■ WHAT THIS TASK INVOLVES
Below are the records; return every line from the one that contains "How do I perform: Switch" to the last, exactly, skipping the pictures.

■ DATA FOR THIS EXERCISE
- Opening Delimiter -

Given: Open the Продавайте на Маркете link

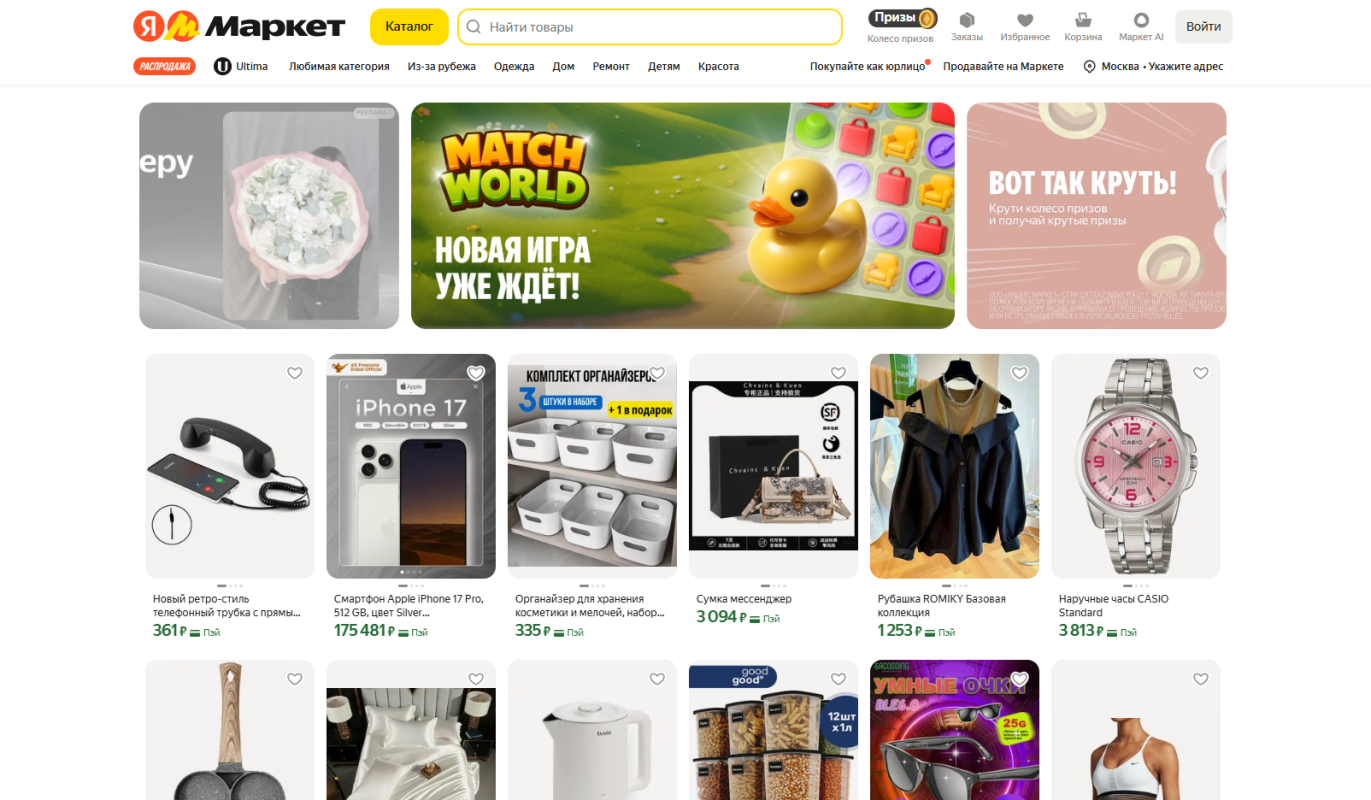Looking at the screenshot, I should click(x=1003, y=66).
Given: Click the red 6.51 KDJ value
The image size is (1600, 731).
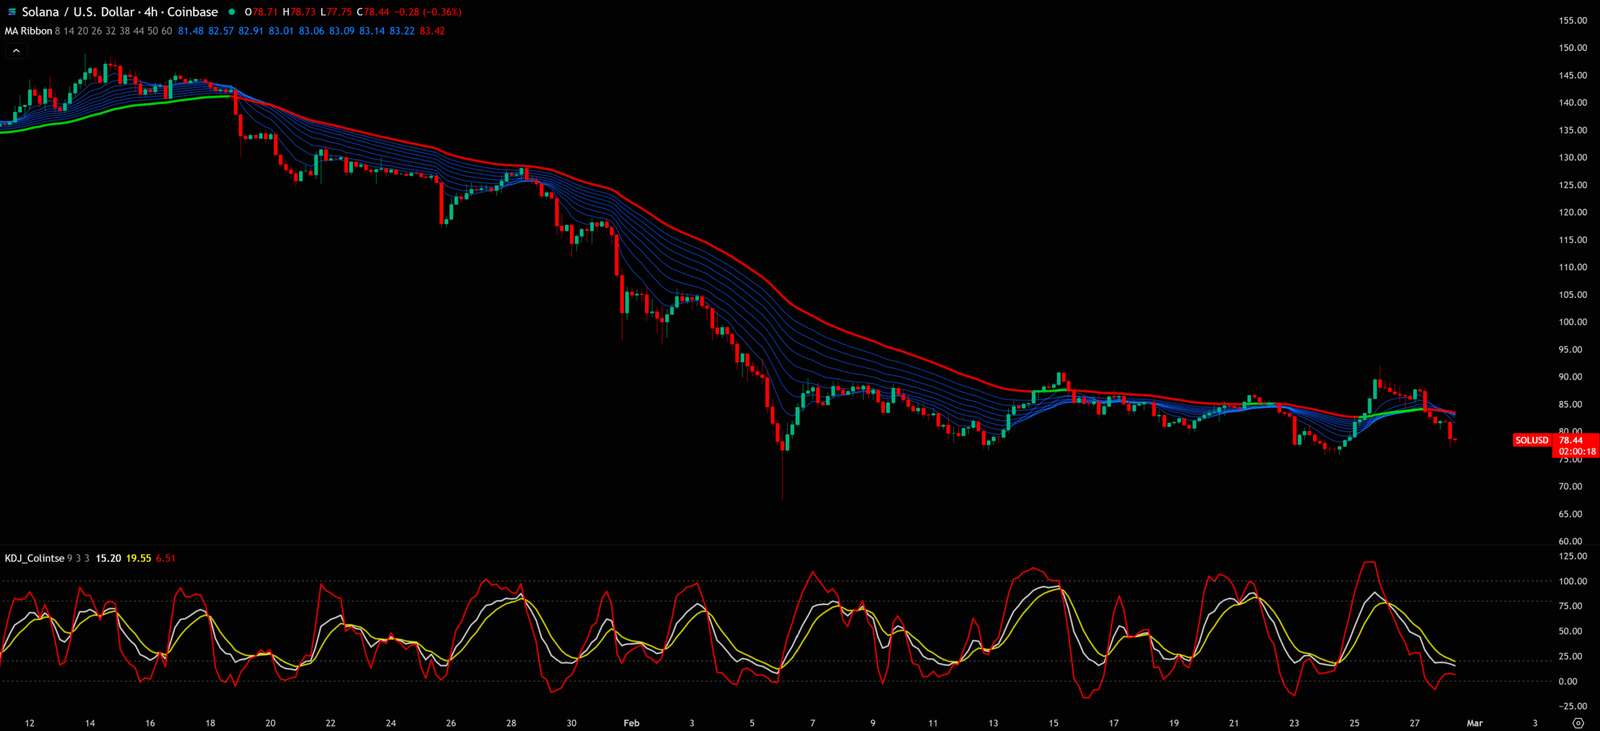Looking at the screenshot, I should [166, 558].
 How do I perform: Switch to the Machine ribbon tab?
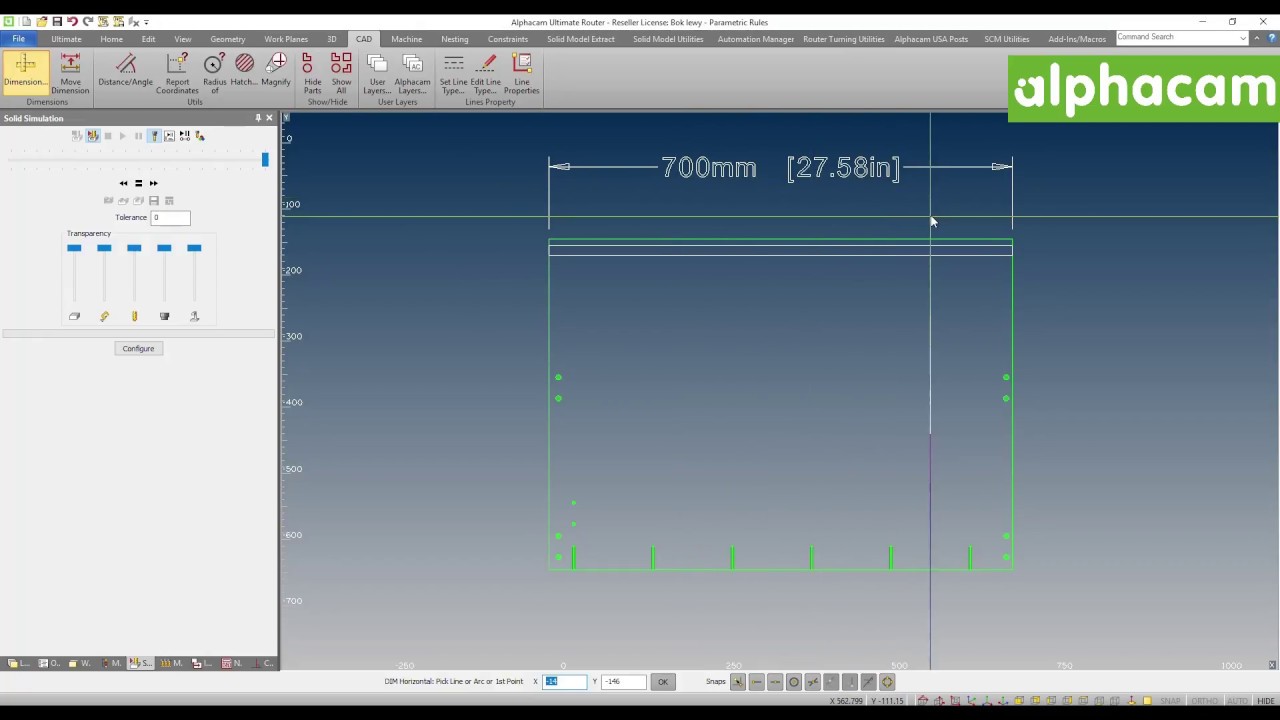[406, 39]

- Closing Delimiter -

■ ANSWER TO THIS EXERCISE
 How do I perform: Switch to the Machine ribbon tab?
[406, 39]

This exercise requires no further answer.